FIG. 1 is a circuit diagram showing the basic configuration of a memory cell according to the present invention, FIGS. 2 and 3 are circuit diagrams showing an example of a memory integrated circuit using the memory cell according to the present invention, and FIG. 4 is a circuit diagram showing a memory cell according to the present invention. 5 and 6 are circuit diagrams showing an example of a memory cell, FIGS. 5 and 6 are circuit diagrams showing an example of a memory integrated circuit using the memory cell of FIG. 4, FIG. 7 is a circuit diagram showing a conventional memory cell, and FIG. 8 is a circuit diagram showing an example of a memory cell.
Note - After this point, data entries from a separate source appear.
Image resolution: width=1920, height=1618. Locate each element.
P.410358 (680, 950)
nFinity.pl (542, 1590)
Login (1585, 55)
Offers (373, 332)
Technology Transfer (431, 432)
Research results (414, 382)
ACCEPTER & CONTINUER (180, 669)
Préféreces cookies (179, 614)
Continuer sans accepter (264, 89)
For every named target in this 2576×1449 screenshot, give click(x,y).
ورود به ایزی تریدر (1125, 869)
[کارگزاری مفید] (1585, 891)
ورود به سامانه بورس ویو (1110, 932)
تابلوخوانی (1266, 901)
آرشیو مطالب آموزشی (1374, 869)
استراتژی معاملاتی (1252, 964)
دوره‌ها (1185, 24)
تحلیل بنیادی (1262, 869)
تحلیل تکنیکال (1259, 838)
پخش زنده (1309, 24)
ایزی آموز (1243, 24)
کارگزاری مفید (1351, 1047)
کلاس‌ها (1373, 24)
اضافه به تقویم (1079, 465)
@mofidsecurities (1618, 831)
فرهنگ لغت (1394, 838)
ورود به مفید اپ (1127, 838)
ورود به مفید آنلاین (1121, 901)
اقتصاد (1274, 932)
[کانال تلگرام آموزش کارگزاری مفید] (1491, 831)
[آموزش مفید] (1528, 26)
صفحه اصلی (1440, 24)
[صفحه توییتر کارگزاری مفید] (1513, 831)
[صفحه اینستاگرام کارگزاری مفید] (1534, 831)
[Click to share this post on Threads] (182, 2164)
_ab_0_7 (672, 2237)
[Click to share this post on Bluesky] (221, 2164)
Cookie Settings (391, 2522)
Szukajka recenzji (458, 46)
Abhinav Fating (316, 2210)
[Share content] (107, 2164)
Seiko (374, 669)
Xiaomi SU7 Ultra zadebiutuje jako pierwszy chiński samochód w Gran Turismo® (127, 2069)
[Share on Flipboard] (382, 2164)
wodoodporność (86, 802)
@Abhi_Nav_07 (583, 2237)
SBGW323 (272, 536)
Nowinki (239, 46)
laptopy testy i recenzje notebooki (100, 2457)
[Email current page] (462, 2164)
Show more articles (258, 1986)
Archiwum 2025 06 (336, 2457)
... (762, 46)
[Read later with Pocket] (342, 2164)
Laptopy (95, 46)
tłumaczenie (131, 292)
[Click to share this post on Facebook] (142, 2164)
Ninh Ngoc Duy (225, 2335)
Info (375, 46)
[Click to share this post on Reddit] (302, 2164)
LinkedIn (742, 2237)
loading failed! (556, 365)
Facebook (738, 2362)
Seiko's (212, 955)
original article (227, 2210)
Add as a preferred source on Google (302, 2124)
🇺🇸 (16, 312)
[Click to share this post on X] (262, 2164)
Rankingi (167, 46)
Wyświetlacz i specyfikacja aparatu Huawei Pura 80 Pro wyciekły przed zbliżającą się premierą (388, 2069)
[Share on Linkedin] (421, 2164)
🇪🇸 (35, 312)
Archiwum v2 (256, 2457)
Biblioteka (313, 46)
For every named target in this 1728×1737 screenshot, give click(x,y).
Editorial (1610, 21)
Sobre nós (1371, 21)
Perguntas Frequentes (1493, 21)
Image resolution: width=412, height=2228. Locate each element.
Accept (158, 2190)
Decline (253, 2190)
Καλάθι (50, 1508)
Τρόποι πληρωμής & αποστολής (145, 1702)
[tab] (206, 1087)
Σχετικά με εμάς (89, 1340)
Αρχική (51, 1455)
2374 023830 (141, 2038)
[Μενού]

Figure 9 is a circuit diagram showing an example of a memory integrated circuit using conventional memory cells.
1 and 10 are circuit diagrams showing examples of flip-flops used in memory cells.

Claims (2)

[Claims] (1) It has a flip-flop, a first field-effect transistor in which the first output of the flip-flop is connected to the gate terminal, and a second field-effect transistor in which the read word line is connected to the gate terminal; The drain terminal of one transistor is connected to the source terminal of a second transistor, the source terminal of the first transistor is used as a second output, and the drain terminal of the second transistor is used as a first output. memory cells. (2) The first output of the memory cell according to claim 1 is connected to a second power source, the second output of this memory cell is connected to a resistor, and the other end of this resistor is connected to the first power source. or connecting a second output of the memory cell to a second power supply;
A memory integrated circuit characterized in that the first output of the memory cell is connected to one end of a resistor, and the other end of the resistor is connected to a first power source.